Allow direct observation urine collections by any licensed or certified medical professional legally authorized to take part in a medical examination in the jurisdiction where the collection takes place.
The Proposal would also amend who may act as the observer in a directly observed urine collection. The proposed rule would retain the general requirement that the observer have the same gender as the employee, but make an exception for licensed or certified medical professionals or those who are legally authorized to take part in a medical examination in the jurisdiction where the collection takes place.
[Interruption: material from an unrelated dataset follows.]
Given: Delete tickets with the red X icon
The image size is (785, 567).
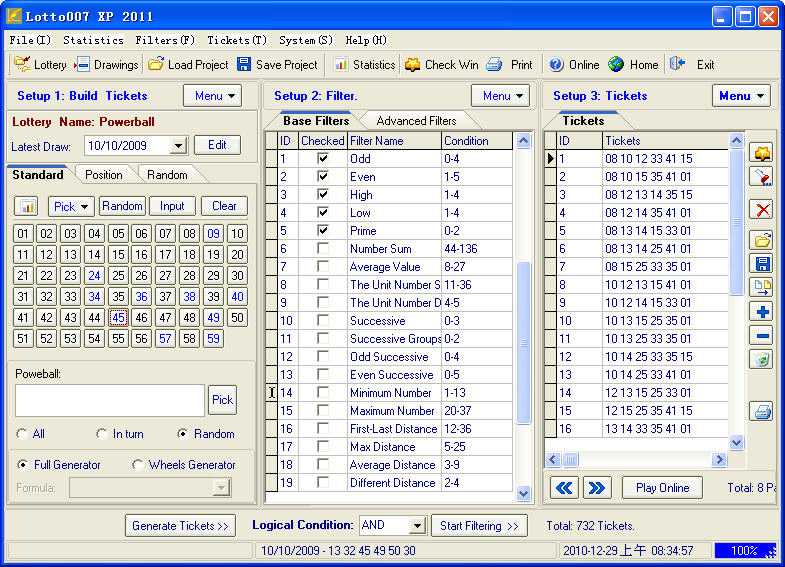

DOT seeks comment on whether there should be any limitations on the types of medical professionals who could perform this function. In addition, DOT is asking for comments on whether there are religious or other concerns that should be considered in the regulatory language proposed.
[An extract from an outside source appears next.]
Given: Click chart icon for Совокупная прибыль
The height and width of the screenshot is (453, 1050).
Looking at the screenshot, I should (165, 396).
Allow MRO staff to contact pharmacies to verify a prescription that an employee provided.
DOT believes it would increase efficiency and assist MRO office workflow if MRO staff were able to make these inquiries to contact pharmacies to verify a prescription that an employee has cited as a potential legitimate medical explanation for a laboratory-confirmed positive test. The Department seeks comment on whether this change is advisable and what the estimated cost savings would be.
‘Un-cancel’ a test that was ‘cancelled’ by the MRO if circumstances dictate.
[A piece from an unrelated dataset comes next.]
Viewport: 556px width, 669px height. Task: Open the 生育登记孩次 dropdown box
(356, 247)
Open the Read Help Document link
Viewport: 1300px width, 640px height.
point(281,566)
DOT is requesting comments on whether there are situations in which a test, once cancelled, should be “uncancelled” if circumstances dictate ( e.g., a test is cancelled because paperwork is missing or delayed, but the paperwork is later found and provided to the MRO). Or, alternatively, should a test, once cancelled, remain cancelled to ensure finality? DOT specifically seeks comment from MROs on the practicality of administering such a process, and from employers on the effect that an “uncancelled” test would have when administering their drug testing program.
Allow the use of options of official identification numbers issued by State or Federal authorities to be used instead of Social Security Numbers,
DOT is proposing to create a new definition “SSN or Employee No.” that will allow a collector, MRO, SAP, BAT, STT or other service agent or employer to utilize only the CDL number and State of issuance for FMCSA-regulated drivers tested under Part 382, and to allow the CDL number to be used as an option on tests conducted under the authority of the other DOT Agencies.
Allow Substance Abuse Professional (SAP) to conduct evaluations virtually.
To make remote evaluations or assessments a regular option for the SAP’s practice under Part 40, DOT is proposing amendments to several sections of the regulation. Consistent with guidance issued in the context of the COVID-19 public health emergency, this Proposal would give SAPs the option of choosing to conduct evaluations remotely in lieu of face-to-face meetings.
The SAP could do the evaluation either face-to-face or remotely. If the evaluation is to be done remotely, there would be three criteria that the process would need to meet, to ensure that the SAP can still objectively evaluate “non-verbals” and physical characteristics to a sufficient extent.
While DOT continues to believe that face-to-face interactions are the “gold standard” for the SAP evaluations, DOT also believes that the remote evaluation option may have considerable merit, seeks comment on the proposed approach, as well as on the specific technical parameters under which SAPs would perform remote virtual evaluations. DOT also welcomes comments regarding the experience of both SAP and employees under the COVID-19 guidance. DOT also seeks comment on whether remote virtual evaluations and assessments should be limited to certain circumstances, e.g., natural disasters, pandemic situations, and where there are few or no SAPs available.